Not His Cup of Tea

The dust hasn’t yet settled from Tuesday’s midterm elections—and conservative blogger Erick Erickson, the managing editor of Red State, has already compiled a list of “potential tea party targets” he’d like to see swept from the Senate. The REPUBLICANS on Erickson’s hit list are all up for re-election in 2012. They include Olympia Snowe of Maine, Orrin Hatch of Utah, Bob Corker of Tennessee, and Richard Lugar of Indiana—all Republicans, as Sam Stein wrote in a piece for Huffington Post, “with a penchant for working in a bipartisan fashion.” Erickson is hoping to find candidates who will challenge the incumbents on his list in primaries in the hopes of “improving” the Senate GOP.  

What I found particularly interesting was the inclusion of Senator Scott Brown of Massachusetts on Erickson’s list. Not so long ago Brown was a Tea Party darling. He had done something that seemed like a miracle to people and pundits alike. Brown had beaten Democrat Martha Coakley in a 2010 special election to serve the remainder of the term vacated by the death of liberal icon Ted Kennedy in one of the bluest of blue states.

In his Huffington Post piece, Stein also said: “Erickson’s site is a hub for Tea Party theology and was one of the earlier indicators of the wave that would define the just-completed cycle. So his inclusion of Brown is noteworthy, not just in what it potentially foreshadows but also because it is an indication of how dispirited conservatives are with the man they helped elect.”

 It looks as if Democrats aren’t the only ones that the Tea Partiers will be targeting for removal from political office come 2012. Fasten your seatbelts, R & D, it’s going to be a bumpy night!

Source: Red State 

Huffington Post 

– Elaine Magliaro, Guest Blogger

7 thoughts on “Not His Cup of Tea”

  1. BTW:

    Results Cheered in China And Israel, Rued in Russia

    Global observers broadly concurred Wednesday that Republicans’ midterm election gains would plunge President Barack Obama deep into a domestic political fracas—a looming distraction that cheered China and parts of Israel, disheartened much of Asia and Russia and raised little response in war-torn Iraq and Afghanistan.

    The results contrasted starkly with the 2008 U.S. presidential election, which elevated the first African-American to the White House and was viewed from the U.K. and Germany to Africa as a watershed political moment.

    Republicans’ recapture of the House “confirmed that Obama’s election wasn’t the deeply transformative moment in American politics that many Europeans hoped it would be,” said Thomas Klau of the European Council on Foreign Relations in Paris.

    The question internationally was whether the prospect of fresh domestic battles would affect international U.S. initiatives such as shoring up ties with Asian nations and attempting to “reset” relations with Russia.

    http://online.wsj.com/article/SB10001424052748703506904575592331127131078.html?

  2. anon nurse:

    “After the election, an economic turnaround? Just in time to offer no help for beleaguered Democrats, a new batch of economic data suggests brighter days ahead”

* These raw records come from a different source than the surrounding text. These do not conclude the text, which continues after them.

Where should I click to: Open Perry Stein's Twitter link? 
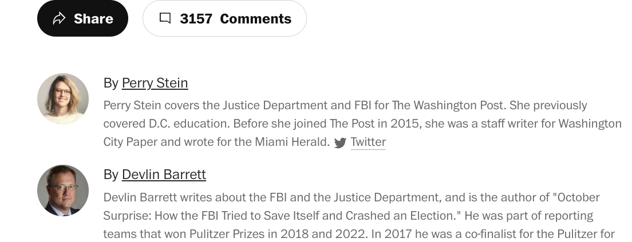point(368,142)
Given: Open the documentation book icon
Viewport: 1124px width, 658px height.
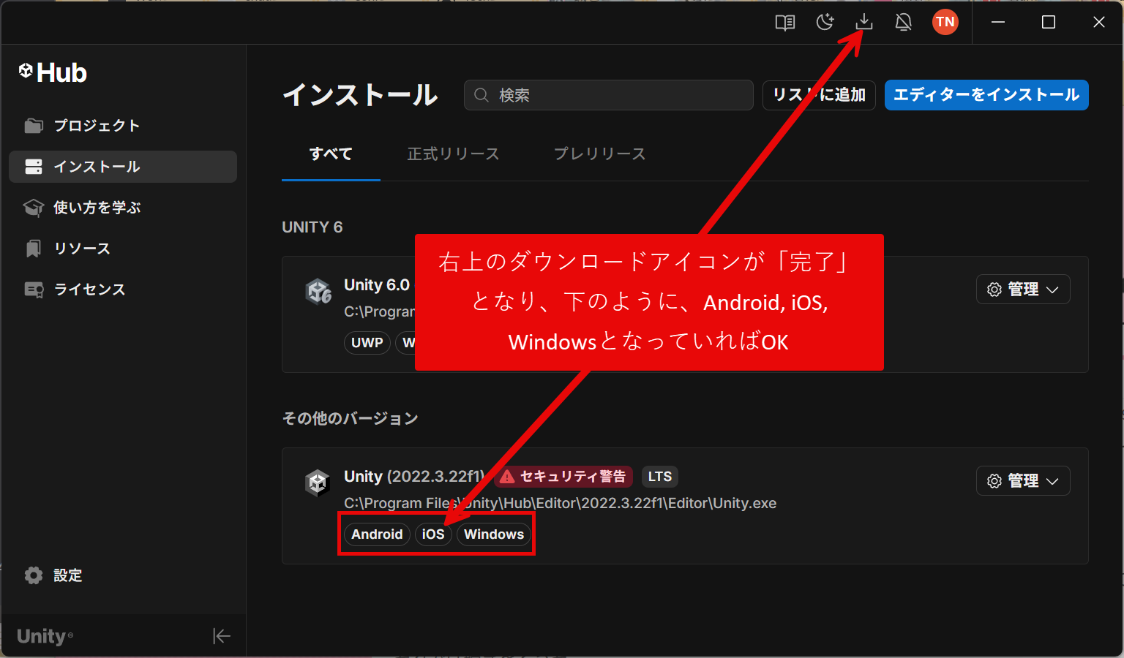Looking at the screenshot, I should (x=785, y=22).
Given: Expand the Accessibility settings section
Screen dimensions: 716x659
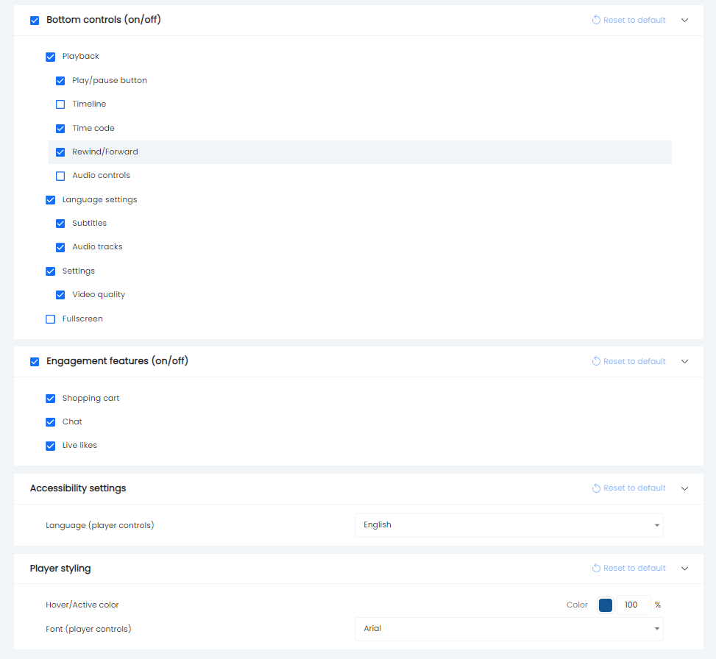Looking at the screenshot, I should pyautogui.click(x=684, y=488).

    I saw a similar forecast myself,but don’t worry the people will definitely see who’s responsible for that,for no compromise at any cost will rear its ugly head very quickly.

    But what gets me the most irritated is when people say well the president had (2) years to get this all straightened out,What?

    Well the incoming house majority has that same (2) years and they better come in ready to get results,just sit back and enjoy the show.

  3. Hasn’t Lugar already announced he is retiring? Oh well, another ‘victory’ for the Tea Party. Now they can claim they forced him to retire…even though his announcement was several months ago.